So what makes this aspect of the storyline so compelling is that it isn’t a matter of “all hero worship is inherently bad,” because Cap wants to be a good example for His Fellow Americans, and Waid wants you to think he wrote some good comics. My favorite issue of this run is #4, where Captain America and Hawkeye go out on the town and hash it out. Hawkeye isn’t troubled at all by “Capmania,” and really he’s not the sort of guy who’d shy away from attention, but it’s his contention that Cap really does deserve it. And that in itself is touching – the guy with the arrows who was always after Cap’s job as leader in those early Avengers issues has matured and thinks better of ol’ “Methuselah”. He still serves to antagonize Cap (it's a hoot for him rubbing the crappy merchandizing in Cap's face, he buys an oversized Captain America helmet, and tells a news crew about a bunch of absurd Chuck Norris-like reasons why Cap is so great, including that he gave Galactus a wedgie and used to tour with Fleetwood Mac). But that antagonism is constructive rather than destructive – Hawkeye makes jokes to get his friend to lighten up. And Cap really does need a friend like Hawkeye. At the height of his brooding, Cap laments that because of his newfound superstardom, he can’t even leave Avengers Mansion...at which point the more grounded Hawkeye comes up with the solution Cap is too inward-focused to have thought of: he tells Steve to take off the costume and just walk around like a dude.
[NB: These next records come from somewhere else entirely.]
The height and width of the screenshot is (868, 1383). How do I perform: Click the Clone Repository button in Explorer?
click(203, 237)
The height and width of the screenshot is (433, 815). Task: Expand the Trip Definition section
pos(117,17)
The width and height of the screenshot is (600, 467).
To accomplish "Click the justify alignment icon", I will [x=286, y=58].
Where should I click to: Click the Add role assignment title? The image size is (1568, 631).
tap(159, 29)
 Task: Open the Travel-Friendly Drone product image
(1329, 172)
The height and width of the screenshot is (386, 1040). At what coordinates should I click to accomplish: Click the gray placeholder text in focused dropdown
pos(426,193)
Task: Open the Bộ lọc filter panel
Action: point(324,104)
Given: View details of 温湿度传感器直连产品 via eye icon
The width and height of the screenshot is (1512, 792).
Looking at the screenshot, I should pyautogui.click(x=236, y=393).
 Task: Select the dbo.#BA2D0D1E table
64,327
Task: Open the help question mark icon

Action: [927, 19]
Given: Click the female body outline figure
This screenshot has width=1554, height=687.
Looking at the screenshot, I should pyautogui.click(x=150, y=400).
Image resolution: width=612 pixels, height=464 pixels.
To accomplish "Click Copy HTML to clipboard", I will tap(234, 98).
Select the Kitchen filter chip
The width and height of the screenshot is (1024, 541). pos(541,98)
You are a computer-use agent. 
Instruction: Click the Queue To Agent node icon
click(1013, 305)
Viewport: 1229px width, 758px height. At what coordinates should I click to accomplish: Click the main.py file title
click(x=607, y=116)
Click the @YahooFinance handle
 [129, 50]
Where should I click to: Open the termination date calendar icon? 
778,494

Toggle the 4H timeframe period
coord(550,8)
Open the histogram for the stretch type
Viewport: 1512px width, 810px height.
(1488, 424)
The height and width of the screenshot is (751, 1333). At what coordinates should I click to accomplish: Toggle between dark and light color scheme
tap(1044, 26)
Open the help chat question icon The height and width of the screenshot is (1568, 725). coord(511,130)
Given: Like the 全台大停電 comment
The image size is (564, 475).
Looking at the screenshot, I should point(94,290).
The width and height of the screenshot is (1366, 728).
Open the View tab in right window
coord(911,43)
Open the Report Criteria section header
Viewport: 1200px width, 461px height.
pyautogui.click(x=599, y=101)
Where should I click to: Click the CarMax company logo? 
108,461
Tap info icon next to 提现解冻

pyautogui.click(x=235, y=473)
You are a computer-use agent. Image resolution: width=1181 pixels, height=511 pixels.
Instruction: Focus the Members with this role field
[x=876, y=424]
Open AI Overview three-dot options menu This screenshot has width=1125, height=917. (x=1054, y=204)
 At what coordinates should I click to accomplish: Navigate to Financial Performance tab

It becomes a little unsatisfactory toward the end – Captain America claims that even he was “seduced” by Capmania, and yet the only moment where I can see him doing anything but chafing at the attention is a tiny smile that escapes his lips when a crowd is chanting his name. I understand that it makes for a more satisfying character arc to give into the hype and then see the error of your ways, but frankly if that is the only thing he did, I am going to say you should not have to beat yourself up over this, Steve! If I had a giant statue of me in Japan and action figures and a movie and people screaming my name, I might smirk just a little bit too!

So. Then we get to the second problem facing Waid and Garney at the dawn of their second run, the problem of how to be relevant in the face of changing times. And, obligingly for my pseudo-thesis, Waid makes it explicit in an interior monologue in #4:

“Now more than ever, people are looking to me for answers I’m not sure I have. I talk a lot about the American dream, the American way…but talking’s easy. In fact, after the Onslaught fight, I was gone for a while…and my absence didn’t exactly cripple the nation. […] If Captain America’s going to matter in the new millennium, he’s going to have to start being proactive…not reactive. But what do I do to make a difference in this complicated world nowadays?”
I am tempted again to read a little Cap-as-Waid here. Indeed Waid was gone from the title awhile after the Onslaught fight! That’s taking it a bit too far, I’m sure, but Waid does seem to be grappling with the question of relevance, the same as Cap. At first thought, however, you might not understand why. After all, Waid’s won, hasn’t he? One of comicdom’s greatest modern Silver Age boosters writing Captain America again in the middle of a full-on retro craze. Mission accomplished, eh?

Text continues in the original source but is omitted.